I spent most of my life stubbornly rebelling against my shortness.  As a kid, I was something of a daredevil, trying to out-climb and out-jump and out-everything my taller friends to prove … what?  That I wasn’t really short?

Sometimes that didn’t work out so well, like the time one of my friends decided we cothesline2should use the clothesline poles in her backyard to swing from.  She jumped up and grabbed the cross bar, swinging wildly and laughing.  I jumped up and missed.  So I backed up and made a run for it, jumped and missed again.  She laughed at me.

Yeah.  I didn’t like being laughed at.

I backed up to the other end of the yard and made a mad dash toward the pole, flinging myself into the air.  My fingers felt the glorious cold metal under them for about two seconds before they slipped off and I landed at the bottom of the pole, my left arm bent into an indescribable shape that I looked at in awe for a minute until the pain started.  (But I got a pretty cool cast out of that deal.)

And so it went.

As an adult, I wasn’t much smarter.  I don’t know what I had against asking for help, I really don’t.  At the grocery store, every single thing on my list was always on the top shelf (you think this is hyperbole, I know, but I swear it’s true).  I would wait until I had the whole aisle to myself and then climb precariously onto the bottom shelf to reach what I wanted rather than just ask the man (or, more often and more humiliatingly, the woman) who had just been there two seconds earlier to reach it for me.

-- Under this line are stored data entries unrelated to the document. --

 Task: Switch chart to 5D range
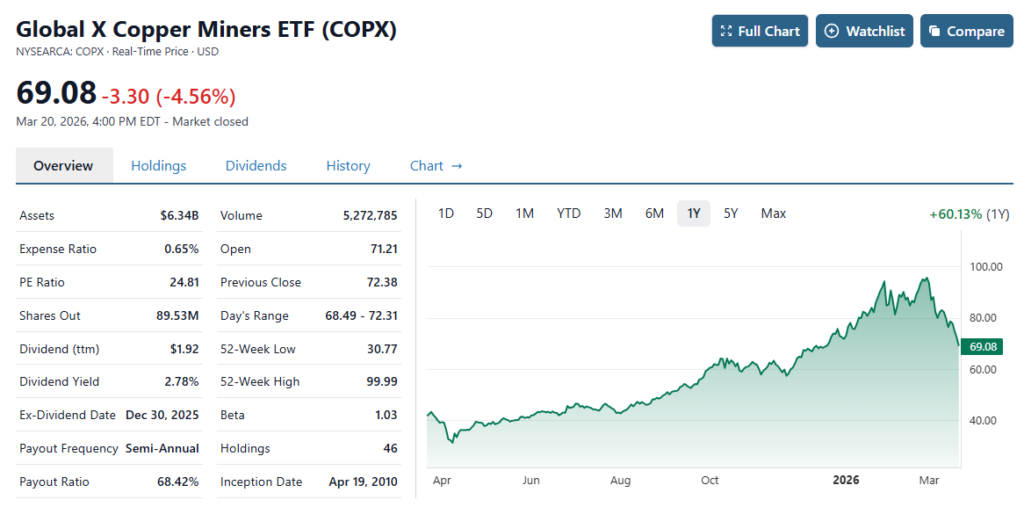(484, 213)
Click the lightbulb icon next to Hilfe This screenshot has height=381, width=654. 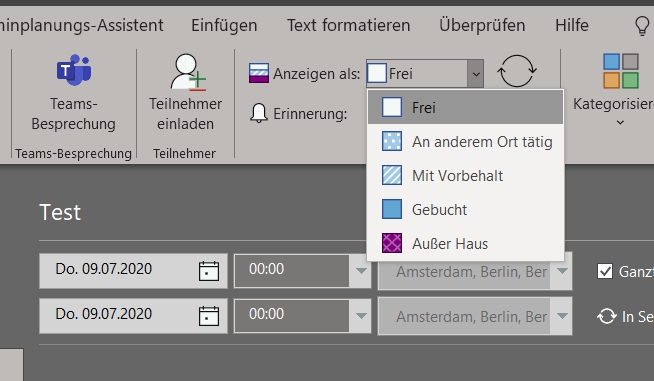pyautogui.click(x=642, y=25)
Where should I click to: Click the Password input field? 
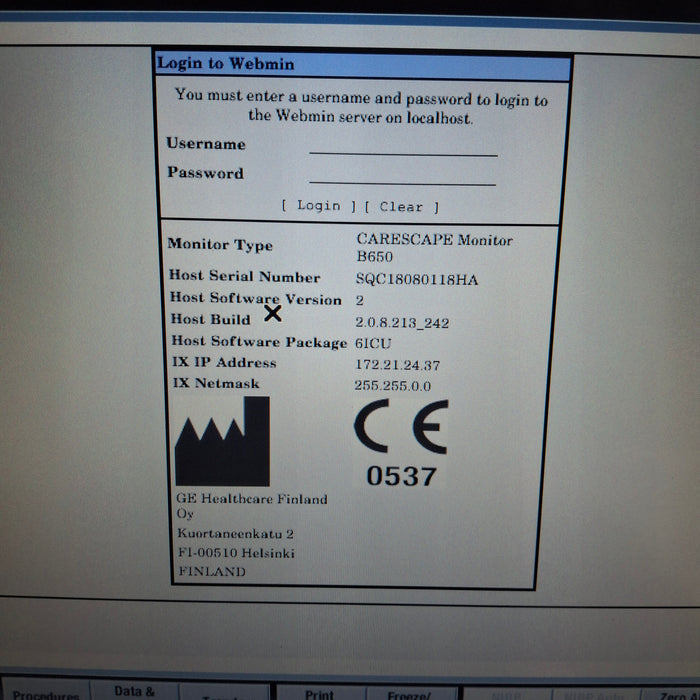tap(402, 175)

cans1Until the day a whole pile of cans came crashing down onto the floor and into my cart and almost hit my two-year-old in the head.  After that I humbled myself a little.  At least when I had the kids with me.

The point of all this is that I always reached for what I wanted, even sometimes to my detriment.  I never let anything stop me.  I was determined (also prideful, but I like “determined” better).  I didn’t let things, even things that were out of my control like my height, get in my way.  When my kids were growing up, I used to tell them all the time, “You only fail if you don’t try.”  I could always count on an eye-roll with that one.

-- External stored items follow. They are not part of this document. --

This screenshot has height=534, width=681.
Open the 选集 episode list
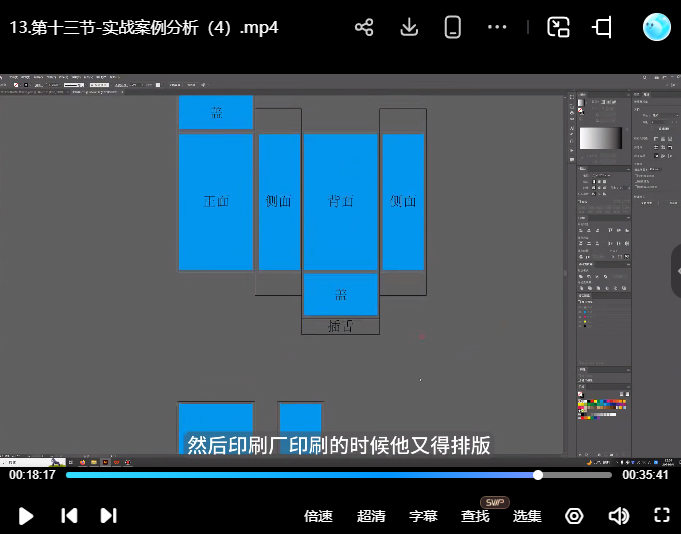[x=527, y=516]

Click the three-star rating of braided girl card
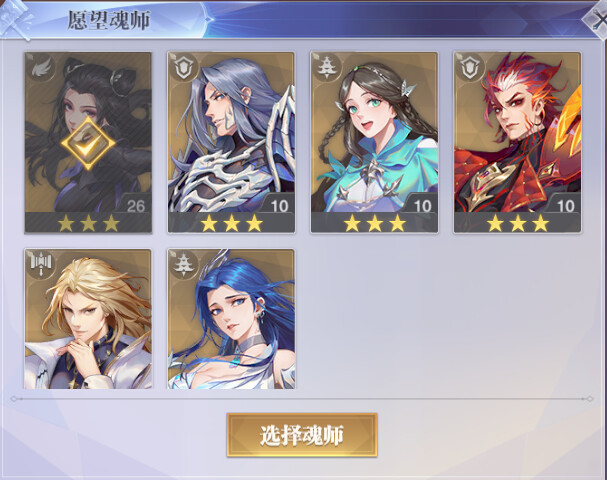[375, 223]
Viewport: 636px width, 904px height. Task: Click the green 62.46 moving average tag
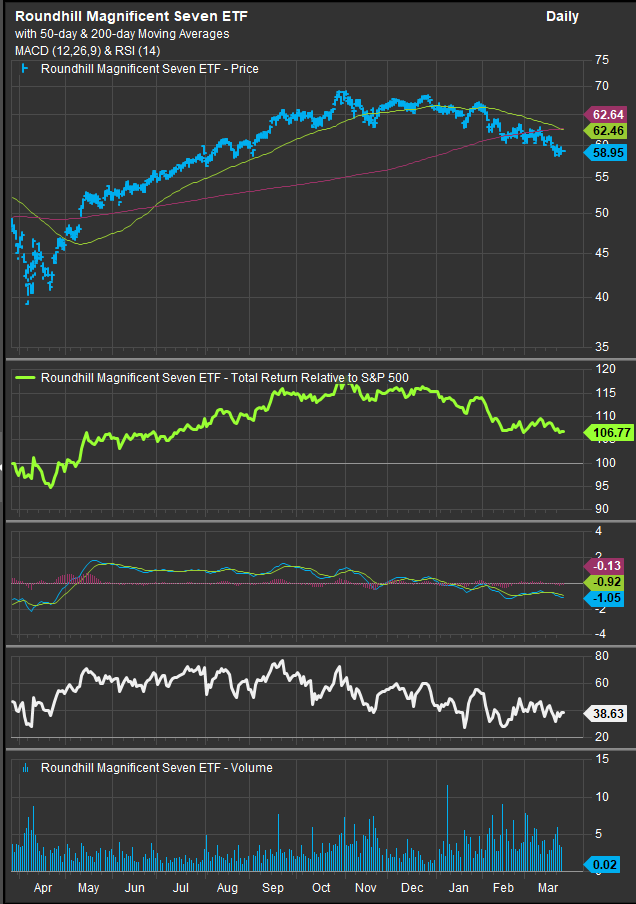click(607, 131)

I’m sitting here right now having almost fulfilled a lifelong dream.  I’ve written a novel.  I’ve had it edited.  I only have to do revisions and then pitch it and see what happens.  I just need to reach for the next level – publication.

And I’ve been sitting in this same position for almost a year.  Inert.  Hands in my pockets.  Revisions dancing in my head but not out my fingers.  I’m not running and jumping; I’m not climbing on the bottom shelf.  I’m not reaching for what I want.

Because what if I fall?  What if everything comes crashing down around me?

What if nobody wants to publish it?

But wait a minute.  I’m still me.  I’m still the short little girl who never said no to a dare.  If nobody wants to publish it, isn’t that their loss?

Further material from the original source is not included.